By | 2020-04-13T11:58:39+00:00 April 13th, 2020|

It’s understandable if you find the news headlines frightening. Each day, the death toll of the coronavirus (COVID-19) pandemic climbs higher. And it also seems like nearly every day, there’s a new story about a nursing home hit with cases of COVID-19 among their residents and/or staff.

As I’ve written about in recent weeks, nursing homes and other senior living communities have strict protocols in place to deal with a highly contagious illnesses, such as flu, stomach viruses, or even COVID-19. And the majority of these communities are doing a good job of protecting their residents from getting sick. But the residents of assisted living and long-term care homes are among the most vulnerable to this terrible pandemic. This fact makes the news stories especially heartbreaking.

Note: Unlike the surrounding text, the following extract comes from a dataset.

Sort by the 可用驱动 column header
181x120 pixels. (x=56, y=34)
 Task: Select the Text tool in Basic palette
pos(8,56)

But I’m also seeing many stories of resiliency, hope, and optimism in the news of how senior living residents — especially those living independently — are handling the COVID-19 situation. And I’m also getting similar first-hand accounts from the continuing care retirement community (CCRC) residents with whom I communicate. These uplifting, positive stories are encouraging examples of how resilient today’s senior living residents are, even during difficult times.

>> Related: Why Patient Care Protocols Are Critical During a Pandemic

Reconnecting with long-time friends

A report on WAMU Radio shared the story of Frank and Mary Longwell, a couple living in Riderwood Senior Living Community, a CCRC in Silver Spring, Maryland. With social distancing top-of-mind, Frank and Mary are enjoying connecting frequently with their children and grandchildren over FaceTime. Frank also is taking their community’s lockdown as an opportunity to reconnect with lifelong friends via email and phone conversations. He’s reached out to college and military buddies, plus old work colleagues — some of whom he hadn’t spoken with in years.

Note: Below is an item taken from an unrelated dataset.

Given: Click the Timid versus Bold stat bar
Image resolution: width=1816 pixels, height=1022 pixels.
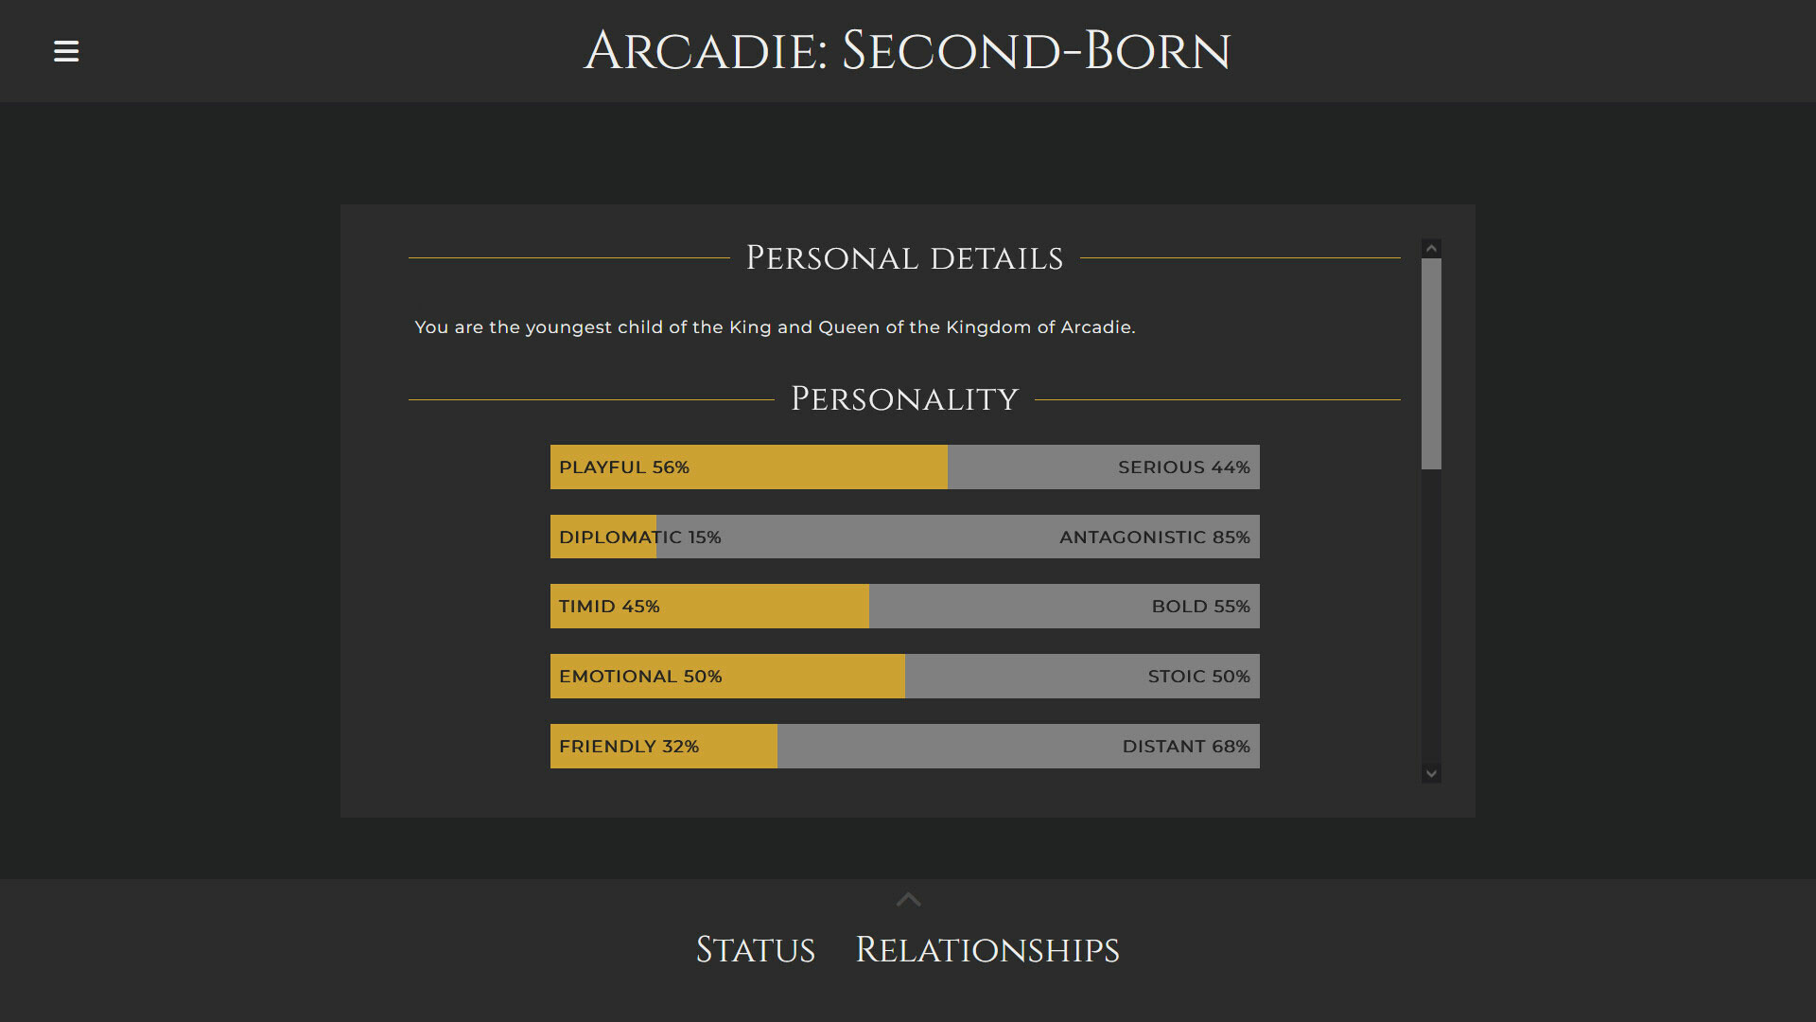Looking at the screenshot, I should point(904,606).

Frank explains: “Just talking and saying, ‘How are you guys doing? Is there anything going on in your state that you’re concerned about locally for you?’…And that’s been terrific, and it’s led to us saying while we can’t see each other right now, that when this thing has passed — and it will go passed — then we need to make an effort to get together because it’s been too long.”

>> Related: CCRCs Help Seniors Stay Active for a Healthier Life

A shared sense of community

94-year-old John Gould lives in an independent living unit at The Overlook at CC Young, a CCRC in Dallas. John, a WWII veteran who enjoys playing trumpet in a band and woodworking at the on-site wood shop, was spotlighted in a newspaper article last month. Even during the early weeks of the COVID-19 outbreak, John had to shift his weekly church activities to online services, and his band was no longer able to practice in person. But John still sees the positives of his particular living situation and is grateful for his CCRC “family.”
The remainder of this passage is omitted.